Betrachtet man nun den Wortlaut des folgenden Absatzes 2 dieser Vorschrift, so ist darin zu lesen, dass „die Zuständigkeit eines Gerichtes des ersten Rechtszuges … ferner vereinbart werden kann, wenn mindestens …“. Mit diesem Wort „ferner“ wird somit vom Gesetzgeber deutlich gemacht, dass es sich um eine zusätzliche Gerichtsstandsvereinbarung handelt, die also außerhalb des Regelungsbereiches von § 38 Abs. 1 ZPO liegen soll. Mit dieser Vorschrift wird somit ermöglicht, dass auch andere Personen als die in Abs. 1 ZPO erwähnten Kaufleute eine Gerichtsstandsvereinbarung abschließen können, wobei diese dann jedoch entweder schriftlich getroffen oder bei mündlicher Absprache schriftlich zu bestätigen ist. Insoweit wird damit ein zusätzliches Wirksamkeitserfordernis eingefügt. Dieses zusätzliche Erfordernis hat durchaus seine Berechtigung, wenn der Sinn dieser damaligen Gesetzesänderung war, die Rechte von Rechtssuchenden zu schützen. Denn mit dieser Regelung wird es auch anderen Personen als Vollkaufleuten ermöglicht, bei Einhaltung der entsprechenden Förmlichkeiten eine solche Gerichtsstandsvereinbarung treffen zu können.

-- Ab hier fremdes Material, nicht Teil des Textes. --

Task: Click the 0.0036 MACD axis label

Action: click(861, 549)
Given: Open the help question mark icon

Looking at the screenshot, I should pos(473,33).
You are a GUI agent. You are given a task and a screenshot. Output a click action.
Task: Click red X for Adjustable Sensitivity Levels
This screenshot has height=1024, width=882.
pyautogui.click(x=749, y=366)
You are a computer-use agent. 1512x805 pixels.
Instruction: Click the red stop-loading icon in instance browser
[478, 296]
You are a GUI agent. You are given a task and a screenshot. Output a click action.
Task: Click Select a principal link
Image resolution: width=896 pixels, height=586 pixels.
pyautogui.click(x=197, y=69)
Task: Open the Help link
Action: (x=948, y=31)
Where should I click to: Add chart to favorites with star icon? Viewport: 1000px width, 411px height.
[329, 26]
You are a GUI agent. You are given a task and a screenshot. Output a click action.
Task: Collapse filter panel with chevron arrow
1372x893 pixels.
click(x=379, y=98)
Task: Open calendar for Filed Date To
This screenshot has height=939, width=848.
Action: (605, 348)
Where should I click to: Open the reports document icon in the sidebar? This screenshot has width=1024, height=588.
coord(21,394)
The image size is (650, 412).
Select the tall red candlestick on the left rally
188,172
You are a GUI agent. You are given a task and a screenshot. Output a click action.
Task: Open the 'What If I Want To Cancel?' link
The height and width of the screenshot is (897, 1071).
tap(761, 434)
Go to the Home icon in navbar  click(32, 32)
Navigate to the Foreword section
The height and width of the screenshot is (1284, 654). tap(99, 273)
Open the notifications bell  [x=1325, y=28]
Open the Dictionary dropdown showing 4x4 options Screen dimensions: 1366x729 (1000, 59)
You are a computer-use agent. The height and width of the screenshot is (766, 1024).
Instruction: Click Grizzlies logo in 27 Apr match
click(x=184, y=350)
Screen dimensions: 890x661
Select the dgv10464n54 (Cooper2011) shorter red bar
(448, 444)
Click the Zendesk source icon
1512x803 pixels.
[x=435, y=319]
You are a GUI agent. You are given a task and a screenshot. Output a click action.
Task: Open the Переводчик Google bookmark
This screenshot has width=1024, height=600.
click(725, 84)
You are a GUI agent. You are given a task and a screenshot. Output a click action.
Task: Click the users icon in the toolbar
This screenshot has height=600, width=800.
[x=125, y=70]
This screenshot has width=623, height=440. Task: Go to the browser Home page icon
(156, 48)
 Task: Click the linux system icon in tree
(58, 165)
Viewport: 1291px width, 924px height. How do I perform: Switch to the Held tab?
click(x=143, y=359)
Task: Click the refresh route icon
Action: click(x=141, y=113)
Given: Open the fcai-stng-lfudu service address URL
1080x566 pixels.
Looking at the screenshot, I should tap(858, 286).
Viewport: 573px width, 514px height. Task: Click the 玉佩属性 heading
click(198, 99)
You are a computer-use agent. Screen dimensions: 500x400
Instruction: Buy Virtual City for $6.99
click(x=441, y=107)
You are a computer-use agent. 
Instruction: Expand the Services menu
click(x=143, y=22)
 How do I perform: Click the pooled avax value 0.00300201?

Diese zusätzlichen Erfordernisse der Schriftlichkeit gelten auch in Abs. 3 des § 38 ZPO, von dem dann alle sonstigen Fälle für den Abschluss einer Gerichtsstandsvereinbarung erfasst werden sollen.
g) Bei Gegenüberstellung dieser Absätze wird somit aus deren Wortlaut durchaus erkennbar, dass in § 38 Abs. 1 ZPO eine Regelung für Kaufleute getroffen worden ist, während die darauffolgenden Absätze sich auf einen anderen Personenkreis beziehen sollen.
Dass dann auch die in § 38 Abs. 2 ZPO für diese anderen Personenkreise vorgesehenen Förmlichkeiten durch Kaufleute einzuhalten sind, kann daher nicht angenommen werden (B.Blindenmayer, Vereinbarung über die internationale Zuständigkeit und das darauf anzuwendende Recht, 2002, Seite 231).
4. Da deshalb im konkreten Fall die zwischen den Parteien stillschweigend getroffene Gerichtsstandvereinbarung nach dem anzuwendenden § 38 Abs. 1 ZPO rechtswirksam ist, wurde somit das Landgericht Nürnberg-Fürth als das örtlich (und damit internationale) zuständige Gericht festgelegt.
Entgegen der Auffassung der Beklagten ist daher die Klage bei dem zuständigen Gericht erhoben worden und also zulässig, was durch ein entsprechendes Zwischenurteil, § 280 ZPO, festzustellen ist.